Day 6 Task: File Permissions and Access Control Lists🚀

Introduction📚
Welcome to Day 6 of the #90daysofdevops challenge. In this Blog, we will explore File permission and ownership in files and directories. also will learn how to apply ACL on files and directories. so let's explore the permissions in Linux.📝

File Permissions Overview📃
File permissions are core to the security model used by Linux systems.determine who can access files and directories on a system.

Linux File Ownership

Every file and directory on your Unix/Linux system is assigned 3 types of owner, given below.

User

A user is the owner of the file. By default, the person who created a file becomes its owner. Hence, a user is also sometimes called an owner.

Group
A user- group can contain multiple users. All users belonging to a group will have the same Linux group permissions access to the file. Suppose you have a project where a number of people require access to a file. Instead of manually assigning permissions to each user, you could add all users to a group, and assign group permission to file such that only this group members and no one else can read or modify the files.

Other

Any other user who has access to a file. This person has neither created the file, nor he belongs to a usergroup who could own the file. Practically, it means everybody else. Hence, when you set the permission for others, it is also referred as set permissions for the world.

Linux File Permission

Basically, there are three types of permission are there,

Read (r) - This permission give you the authority to open and read a file.📰

Write (w) - Write permission gives you the authority to modify the contents of a file. we can add, remove or modify the file.📝

Execute - Execute permission gives you authority to run the files.💻

To view the permission we can use ls -l and to modify the permission we use chown.
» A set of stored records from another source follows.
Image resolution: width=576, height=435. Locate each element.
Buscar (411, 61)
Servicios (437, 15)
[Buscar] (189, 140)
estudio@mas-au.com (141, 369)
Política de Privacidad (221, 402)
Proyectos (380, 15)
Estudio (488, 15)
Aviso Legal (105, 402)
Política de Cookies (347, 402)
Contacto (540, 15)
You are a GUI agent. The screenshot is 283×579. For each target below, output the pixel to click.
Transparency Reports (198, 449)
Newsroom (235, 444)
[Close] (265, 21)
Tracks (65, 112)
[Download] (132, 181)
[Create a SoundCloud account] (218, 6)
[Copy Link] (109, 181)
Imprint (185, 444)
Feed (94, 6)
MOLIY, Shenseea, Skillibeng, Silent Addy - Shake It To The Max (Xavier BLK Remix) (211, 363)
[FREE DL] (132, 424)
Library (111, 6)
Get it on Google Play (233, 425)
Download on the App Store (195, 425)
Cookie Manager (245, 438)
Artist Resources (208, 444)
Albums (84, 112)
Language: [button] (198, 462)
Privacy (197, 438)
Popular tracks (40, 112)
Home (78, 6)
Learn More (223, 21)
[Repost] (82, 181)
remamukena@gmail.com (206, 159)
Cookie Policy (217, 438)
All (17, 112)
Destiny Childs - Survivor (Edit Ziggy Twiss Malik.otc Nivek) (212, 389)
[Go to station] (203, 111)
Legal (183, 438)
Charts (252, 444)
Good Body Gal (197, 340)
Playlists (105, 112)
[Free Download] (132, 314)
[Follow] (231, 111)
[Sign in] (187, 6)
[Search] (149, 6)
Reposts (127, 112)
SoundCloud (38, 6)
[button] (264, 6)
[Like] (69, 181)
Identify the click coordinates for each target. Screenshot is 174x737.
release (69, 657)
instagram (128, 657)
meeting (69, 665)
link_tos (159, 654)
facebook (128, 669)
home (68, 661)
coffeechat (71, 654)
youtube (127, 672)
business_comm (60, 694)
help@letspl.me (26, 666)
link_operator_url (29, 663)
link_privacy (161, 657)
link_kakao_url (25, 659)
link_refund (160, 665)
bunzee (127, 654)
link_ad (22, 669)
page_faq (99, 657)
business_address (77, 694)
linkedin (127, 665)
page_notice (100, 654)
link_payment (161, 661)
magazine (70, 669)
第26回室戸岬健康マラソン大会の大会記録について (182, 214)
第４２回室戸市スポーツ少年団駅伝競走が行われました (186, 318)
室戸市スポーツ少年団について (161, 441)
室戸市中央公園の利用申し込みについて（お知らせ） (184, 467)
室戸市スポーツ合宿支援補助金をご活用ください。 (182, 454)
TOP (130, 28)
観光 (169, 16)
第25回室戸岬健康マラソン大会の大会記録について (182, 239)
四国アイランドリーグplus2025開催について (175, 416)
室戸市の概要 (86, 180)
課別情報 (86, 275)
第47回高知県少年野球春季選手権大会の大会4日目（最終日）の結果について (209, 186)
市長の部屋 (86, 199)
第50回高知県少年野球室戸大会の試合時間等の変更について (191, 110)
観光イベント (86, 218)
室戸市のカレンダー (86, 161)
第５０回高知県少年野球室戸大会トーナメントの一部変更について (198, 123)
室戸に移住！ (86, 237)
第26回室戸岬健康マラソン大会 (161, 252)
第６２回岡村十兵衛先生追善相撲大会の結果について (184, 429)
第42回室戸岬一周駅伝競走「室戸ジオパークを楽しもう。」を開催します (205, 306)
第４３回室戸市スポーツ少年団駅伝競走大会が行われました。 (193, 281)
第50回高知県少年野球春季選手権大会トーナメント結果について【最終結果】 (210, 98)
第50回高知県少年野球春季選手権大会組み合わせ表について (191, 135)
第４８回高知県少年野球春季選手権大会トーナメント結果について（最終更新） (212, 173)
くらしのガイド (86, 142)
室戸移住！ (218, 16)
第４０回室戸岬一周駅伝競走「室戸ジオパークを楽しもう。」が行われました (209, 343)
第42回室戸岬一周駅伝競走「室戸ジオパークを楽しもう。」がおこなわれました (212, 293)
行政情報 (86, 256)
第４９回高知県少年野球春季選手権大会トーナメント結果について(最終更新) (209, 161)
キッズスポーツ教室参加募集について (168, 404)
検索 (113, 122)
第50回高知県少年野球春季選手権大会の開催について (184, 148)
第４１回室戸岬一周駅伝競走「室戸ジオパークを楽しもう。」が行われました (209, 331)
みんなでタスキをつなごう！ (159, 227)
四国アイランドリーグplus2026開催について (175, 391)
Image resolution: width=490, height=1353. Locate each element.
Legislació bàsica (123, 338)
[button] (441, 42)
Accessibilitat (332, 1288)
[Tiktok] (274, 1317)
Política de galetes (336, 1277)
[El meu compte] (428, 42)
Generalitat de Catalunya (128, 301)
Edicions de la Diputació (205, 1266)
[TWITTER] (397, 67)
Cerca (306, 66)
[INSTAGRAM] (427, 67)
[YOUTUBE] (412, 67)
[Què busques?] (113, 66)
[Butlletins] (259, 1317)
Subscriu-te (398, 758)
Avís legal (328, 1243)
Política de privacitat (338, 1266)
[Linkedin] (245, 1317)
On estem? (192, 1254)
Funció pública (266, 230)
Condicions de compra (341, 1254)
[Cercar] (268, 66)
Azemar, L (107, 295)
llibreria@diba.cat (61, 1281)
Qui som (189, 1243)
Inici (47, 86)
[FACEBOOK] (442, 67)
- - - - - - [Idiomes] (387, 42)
Task 1: Create a simple file and do ls -ltr to see the details of the files

File Permission in Linux

Check Permissions in Command-Line with Ls Command

Go to the command line, you can easily find a file’s permission settings with the ls command, used to list information about files/directories. You can also add the –l option to the command to see the information in the long list format.
To check the permission configuration of a file, use the command:

ls –l [file_name]

For instance, the command for the previously mentioned file would be:

ls –l test.txt

Using Chmod Command to Change File Permissions

As all Linux users, you will at some point need to modify the permission settings of a file/directory. The command that executes such tasks is the chmod command.
The basic syntax is:

chmod [permission] [file_name]

There are two ways to define permission:

using symbols (alphanumerical characters)
using the octal notation method

Define File Permission with Symbolic Mode
To specify permission settings using alphanumerical characters, you’ll need to define accessibility for the user/owner (u), group (g), and others (o).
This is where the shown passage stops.